Your assignment. Each line in the entries below that holds the word "agent" belongs in the answer.

Data.
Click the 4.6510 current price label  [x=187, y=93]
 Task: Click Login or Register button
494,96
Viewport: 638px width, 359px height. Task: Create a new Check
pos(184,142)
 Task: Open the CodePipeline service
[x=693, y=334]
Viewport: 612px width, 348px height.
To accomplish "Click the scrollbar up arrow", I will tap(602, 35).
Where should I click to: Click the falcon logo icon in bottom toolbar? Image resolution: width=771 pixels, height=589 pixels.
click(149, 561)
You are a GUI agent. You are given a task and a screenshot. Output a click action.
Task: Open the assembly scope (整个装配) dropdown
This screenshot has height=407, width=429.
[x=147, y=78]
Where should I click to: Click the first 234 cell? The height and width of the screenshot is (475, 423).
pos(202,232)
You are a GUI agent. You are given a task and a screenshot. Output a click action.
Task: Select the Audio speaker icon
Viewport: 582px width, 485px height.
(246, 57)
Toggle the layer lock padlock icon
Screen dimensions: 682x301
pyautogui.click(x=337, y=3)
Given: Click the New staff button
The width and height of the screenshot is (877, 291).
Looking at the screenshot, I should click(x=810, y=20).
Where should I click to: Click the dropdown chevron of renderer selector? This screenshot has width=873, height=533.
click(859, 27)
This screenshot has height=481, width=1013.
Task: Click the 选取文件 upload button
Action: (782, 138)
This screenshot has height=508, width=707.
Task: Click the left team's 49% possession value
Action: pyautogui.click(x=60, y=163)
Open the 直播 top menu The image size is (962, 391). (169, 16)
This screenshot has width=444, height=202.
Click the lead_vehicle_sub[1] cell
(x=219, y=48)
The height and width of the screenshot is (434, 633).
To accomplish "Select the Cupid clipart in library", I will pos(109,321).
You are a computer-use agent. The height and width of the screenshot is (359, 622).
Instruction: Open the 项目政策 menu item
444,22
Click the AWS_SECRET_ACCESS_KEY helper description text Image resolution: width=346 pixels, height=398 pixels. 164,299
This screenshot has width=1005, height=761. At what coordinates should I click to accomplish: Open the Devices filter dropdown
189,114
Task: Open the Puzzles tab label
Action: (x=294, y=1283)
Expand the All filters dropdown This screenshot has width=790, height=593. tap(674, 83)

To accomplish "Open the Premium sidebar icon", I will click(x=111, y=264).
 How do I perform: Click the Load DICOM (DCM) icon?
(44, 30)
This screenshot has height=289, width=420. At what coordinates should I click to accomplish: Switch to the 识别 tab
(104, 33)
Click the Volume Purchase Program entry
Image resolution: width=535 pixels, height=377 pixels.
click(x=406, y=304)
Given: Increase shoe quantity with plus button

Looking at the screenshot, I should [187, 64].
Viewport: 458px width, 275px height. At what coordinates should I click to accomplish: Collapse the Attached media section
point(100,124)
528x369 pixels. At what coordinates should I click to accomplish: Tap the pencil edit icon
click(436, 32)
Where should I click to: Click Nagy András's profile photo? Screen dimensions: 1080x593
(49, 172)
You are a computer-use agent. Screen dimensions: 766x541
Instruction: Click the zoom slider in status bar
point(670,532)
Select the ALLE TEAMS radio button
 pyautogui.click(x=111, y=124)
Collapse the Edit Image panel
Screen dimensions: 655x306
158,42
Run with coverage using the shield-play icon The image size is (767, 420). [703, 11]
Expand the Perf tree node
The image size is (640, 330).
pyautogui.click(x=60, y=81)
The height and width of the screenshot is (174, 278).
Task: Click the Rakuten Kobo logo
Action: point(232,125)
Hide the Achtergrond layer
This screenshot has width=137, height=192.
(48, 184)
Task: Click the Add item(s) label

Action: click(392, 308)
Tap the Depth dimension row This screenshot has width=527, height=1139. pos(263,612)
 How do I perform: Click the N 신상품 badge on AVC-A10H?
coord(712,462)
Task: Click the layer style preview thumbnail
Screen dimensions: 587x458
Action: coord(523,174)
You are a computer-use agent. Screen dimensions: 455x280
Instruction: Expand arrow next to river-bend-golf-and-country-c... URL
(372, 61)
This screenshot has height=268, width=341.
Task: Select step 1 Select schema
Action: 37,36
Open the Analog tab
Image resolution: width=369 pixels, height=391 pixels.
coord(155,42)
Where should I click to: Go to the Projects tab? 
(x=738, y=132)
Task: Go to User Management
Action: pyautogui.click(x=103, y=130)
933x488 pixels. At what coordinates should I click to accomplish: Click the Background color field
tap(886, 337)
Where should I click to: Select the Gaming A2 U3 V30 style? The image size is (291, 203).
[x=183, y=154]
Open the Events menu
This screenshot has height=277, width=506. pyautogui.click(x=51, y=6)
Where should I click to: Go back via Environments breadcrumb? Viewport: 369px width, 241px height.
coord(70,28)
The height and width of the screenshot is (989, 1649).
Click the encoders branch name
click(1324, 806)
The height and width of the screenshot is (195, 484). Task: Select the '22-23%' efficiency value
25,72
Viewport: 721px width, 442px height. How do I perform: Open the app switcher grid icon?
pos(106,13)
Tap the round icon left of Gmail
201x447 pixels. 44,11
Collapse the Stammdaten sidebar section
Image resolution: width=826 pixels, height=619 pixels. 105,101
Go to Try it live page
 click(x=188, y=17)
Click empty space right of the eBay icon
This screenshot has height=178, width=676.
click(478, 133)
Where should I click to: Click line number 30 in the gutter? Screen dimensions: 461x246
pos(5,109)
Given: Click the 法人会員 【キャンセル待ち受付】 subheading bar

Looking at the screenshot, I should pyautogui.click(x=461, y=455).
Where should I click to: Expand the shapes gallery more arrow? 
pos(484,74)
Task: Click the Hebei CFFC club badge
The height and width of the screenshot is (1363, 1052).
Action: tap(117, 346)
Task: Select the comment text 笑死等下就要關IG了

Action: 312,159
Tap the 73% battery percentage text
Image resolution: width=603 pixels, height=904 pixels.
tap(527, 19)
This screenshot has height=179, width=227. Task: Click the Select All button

Worked solution.
You are a GUI agent. You are given a task and a screenshot. Output a click action.
You are a GUI agent. You are given a task and a screenshot. Output a click action.
You are a computer-use agent. The height and width of the screenshot is (359, 622).
You are a computer-use agent. Screen dimensions: 766x541
You are a computer-use agent. Screen dimensions: 455x280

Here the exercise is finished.